[发明专利]一种鉴定及纯化细胞内烯醇化酶的方法

权利要求书

1.一种鉴定及纯化细胞内烯醇化酶的方法，其特征在于：包括如下步骤，

(1)配制非变性聚丙烯酰凝胶；

(2)将收集的菌体或细胞湿重0.5g用PBS缓冲液5ml重悬，置离心机中，离心速度2000rpm，4℃下离心5min后，弃去上清液；

(3)向5ml PBS缓冲液中加入蛋白酶抑制剂5μl，混匀后加入到上述的菌体或细胞收集管内，-80℃～30℃反复冻融3次～5次，每次融化后，15000rpm离心5min后重悬，最后一次离心直取上清液，冷冻；

(4)上述细胞冻融液为蛋白初提液，取100μl蛋白液，与100μl的2×溴酚蓝上样Buf混合后，点样电泳，每个点样孔20μl，共10个孔；

(5)电泳：4℃80V恒压约20min，指示剂进入浓缩胶后；改换130V恒压，当指示剂移动到胶板底部时，停止电泳，整个过程115～120min；

(6)剥胶：将胶片剥落后，切取两个泳道用于考马斯亮蓝染色，即胶条用考马斯亮蓝染色浸泡，摇床上过夜染色，摇床转速130～150rpm；

(7)剩下的胶片进行活性染色：取一次性塑料染色盘，将胶片剥落入盘，然后用纯水清洗一次，弃去废液后，用矿物油封住胶面，用10ml一次性注射器从配好的染色液管中吸取下层的紫黑色染色液，每次吸取7.5ml，共吸取2次，注入染色盘矿物油下，与胶接触，使用量为刚刚没过胶面，吸取0.02g/ml的NaNO₂5ml注入染色盘底部，与染色液混合，轻轻摇晃振荡，暗处放置10～15min，将染色盘放置在凝胶读片灯下，观察到是否都已经染色均匀，凝胶取出后，置于纯水中，加入30％H₂O₂5～10μl放置在摇床上，轻轻摇动脱色2～5分钟，直至蓝紫色条带出现，立即取出拍照，割胶回收；

(8)透析法小量纯化得到烯醇化酶，将割下的胶条用纯水冲洗两次，然后放入透析袋中，透析袋中装入2ml的1X电泳缓冲液，放入水平电泳槽内，让电泳槽内的电泳液面高于小透析袋内的胶条，70V恒压电泳15min；

(9)将透析袋内的胶条弃去，袋内液体回收至3KD的4ml的超滤管内，5000rpm离心10分钟，超滤管截流下的液体为浓缩后的烯醇化酶纯化产物。

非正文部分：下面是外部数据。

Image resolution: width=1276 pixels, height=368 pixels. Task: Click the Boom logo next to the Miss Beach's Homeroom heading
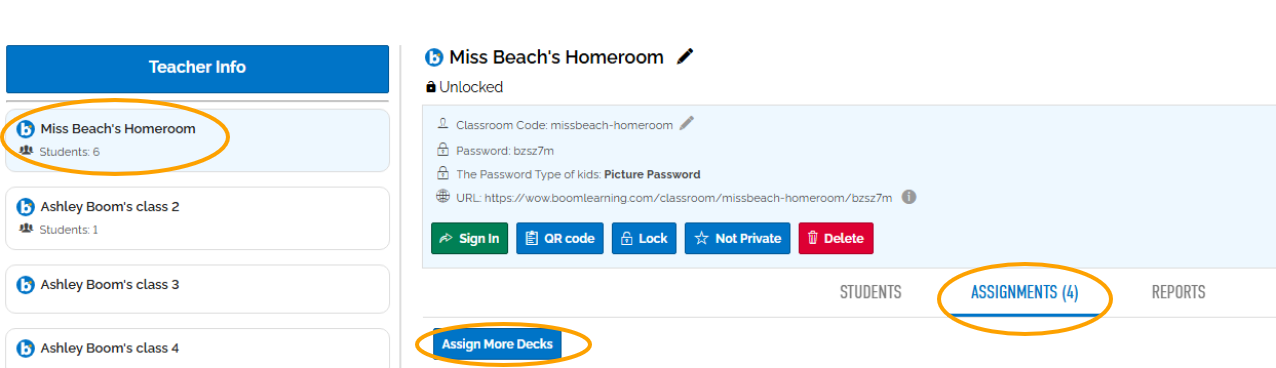pyautogui.click(x=434, y=57)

2.按权利要求1所述的一种鉴定及纯化细胞内烯醇化酶的方法，其特征在于：所述的配制非变性聚丙烯酰凝胶，用800ml蒸馏水溶解8g NaCl，0.2g KCl，1.44g Na₂HPO₄和0.24g KH₂PO₄，用HCl调节pH值至7.4，加水至1升，高压蒸汽灭菌后使用。